Justinus had done a thorough job with the steward. He had learned that his name was Celadus. Now we had a written transcript of the story about Saffia's quails, plus further details about how Rubirius Metellus had begun feeling ill shortly after he ate them. Celadus had seen Metellus go out into the garden, gasping that he needed air. The steward then confirmed the sequence I had previously worked out: Calpurnia found her husband helpless and dying; she herself fetched a quilt for him; then when he passed away she hid the body. Negrinus was away in Lanuvium. Celadus thought he had gone to explain to Julius Alexander that Metellus had decided not to kill himself. When Negrinus returned to Rome, Calpurnia brought the body into the house and faked the scene of suicide.

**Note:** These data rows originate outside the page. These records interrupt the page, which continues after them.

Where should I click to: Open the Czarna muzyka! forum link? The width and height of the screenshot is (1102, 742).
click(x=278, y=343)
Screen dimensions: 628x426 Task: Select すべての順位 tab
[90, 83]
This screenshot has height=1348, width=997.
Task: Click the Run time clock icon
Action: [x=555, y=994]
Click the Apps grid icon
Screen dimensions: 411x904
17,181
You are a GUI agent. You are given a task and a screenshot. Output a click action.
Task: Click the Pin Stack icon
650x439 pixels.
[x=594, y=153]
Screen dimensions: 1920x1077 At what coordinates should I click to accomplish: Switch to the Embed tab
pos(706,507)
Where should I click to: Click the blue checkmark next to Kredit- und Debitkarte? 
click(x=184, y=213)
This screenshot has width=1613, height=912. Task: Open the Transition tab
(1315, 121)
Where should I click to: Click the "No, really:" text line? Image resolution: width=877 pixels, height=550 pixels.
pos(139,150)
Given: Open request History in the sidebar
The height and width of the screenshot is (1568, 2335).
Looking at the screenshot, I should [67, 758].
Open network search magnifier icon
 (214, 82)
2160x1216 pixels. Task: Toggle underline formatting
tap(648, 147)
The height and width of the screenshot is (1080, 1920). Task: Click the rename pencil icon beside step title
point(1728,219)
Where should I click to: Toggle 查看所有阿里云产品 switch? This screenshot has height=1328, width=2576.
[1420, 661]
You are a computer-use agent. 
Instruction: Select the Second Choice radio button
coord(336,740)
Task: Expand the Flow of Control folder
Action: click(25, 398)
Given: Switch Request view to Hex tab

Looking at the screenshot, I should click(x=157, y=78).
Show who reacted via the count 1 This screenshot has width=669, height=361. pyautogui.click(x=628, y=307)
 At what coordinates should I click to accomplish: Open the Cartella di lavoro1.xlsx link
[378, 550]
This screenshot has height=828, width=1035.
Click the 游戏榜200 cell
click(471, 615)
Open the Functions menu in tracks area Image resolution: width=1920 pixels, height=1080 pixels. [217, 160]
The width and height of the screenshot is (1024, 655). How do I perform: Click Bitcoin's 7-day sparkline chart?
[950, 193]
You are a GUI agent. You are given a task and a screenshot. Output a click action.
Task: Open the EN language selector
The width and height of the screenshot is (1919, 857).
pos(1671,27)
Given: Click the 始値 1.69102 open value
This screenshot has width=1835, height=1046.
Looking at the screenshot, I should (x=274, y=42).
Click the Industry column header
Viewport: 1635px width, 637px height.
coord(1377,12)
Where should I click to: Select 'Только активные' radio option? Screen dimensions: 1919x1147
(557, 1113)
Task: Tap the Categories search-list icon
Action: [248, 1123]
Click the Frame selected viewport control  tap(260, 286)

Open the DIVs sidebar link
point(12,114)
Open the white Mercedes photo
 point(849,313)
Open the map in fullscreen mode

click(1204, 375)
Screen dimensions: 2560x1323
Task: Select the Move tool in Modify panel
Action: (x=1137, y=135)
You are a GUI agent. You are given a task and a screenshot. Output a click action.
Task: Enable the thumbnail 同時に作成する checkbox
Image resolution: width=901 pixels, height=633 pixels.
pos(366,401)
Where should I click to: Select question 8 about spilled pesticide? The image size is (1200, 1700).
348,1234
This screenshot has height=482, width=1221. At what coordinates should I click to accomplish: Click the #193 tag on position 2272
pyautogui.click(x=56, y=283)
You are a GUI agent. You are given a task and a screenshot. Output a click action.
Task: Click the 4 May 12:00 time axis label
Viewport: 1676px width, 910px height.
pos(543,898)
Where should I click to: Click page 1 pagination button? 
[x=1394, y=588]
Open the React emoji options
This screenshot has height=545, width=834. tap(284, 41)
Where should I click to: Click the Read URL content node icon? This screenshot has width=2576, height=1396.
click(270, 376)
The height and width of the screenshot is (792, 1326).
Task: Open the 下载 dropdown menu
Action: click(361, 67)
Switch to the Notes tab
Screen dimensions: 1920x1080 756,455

`After Calpurnia was accused of the crime – come to that, when her daughter was accused first – why didn't the steward declare what he knew about the quails?'
Justinus pulled a face. `Greed, Marcus.'
`Greed?'
`He was planning to blackmail Saffia.'
`Dear gods, everyone was at it! That explains why the family never produced this as a rebuttal. They guessed hemlock was to blame – but they had no idea where it came from.'
`If Celadus hadn't started drinking yesterday, he might never have coughed.' Justinus sympathised with the man in some ways. `He's a freedman, from a family who have lost all their money. He has no expectations, unless he creates them for himself. But Saffia's dead. And then he heard that you had done a stonking job in court, Marcus.'
I laughed bitterly. `So Celadus thinks his mistress is for the lions – and since silence no longer holds a profit for him, he finds he's loyal enough to save her!'
Still, it was only one man's word. We could behave like true informers: since it spoiled our case, we could hide this. The silver dish on which the quails arrived would have been long ago washed up. Nobody else knew it ever arrived from Saffia. If we chose to press on with the Calpurnia case then discrediting a freedman who had kept quiet for so long would be easy; we could discount Celadus and his evidence. But in this miserable week, I guessed that now we were looking for it, corroboration would be found. The steward's evidence would stand. Anyway, we all had consciences.
Aelianus, meanwhile, had contacted some other funeral comedians who were subcontracted to Tiasus. They could not say what the secretive Spindex had discovered about the Metelli, but they did know the name of the informer – and drinking partner – with whom Spindex had often worked. His source when he needed dirt on senators was called Bratta.
Well, that fitted. That was neat as a nut. At once I sent word to Petronius that Bratta was implicated in the Spindex killing; Petro issued my description and an arrest warrant. Not that I expected a result. The vigiles are ex-slaves, most of whom cannot read. The description would be recited to them, if we were lucky. They would nod wisely. Perhaps some would remember. Generally they have too much to do bashing in the heads of villains they met last night to worry about somebody who might have killed somebody else on a different night six months ago.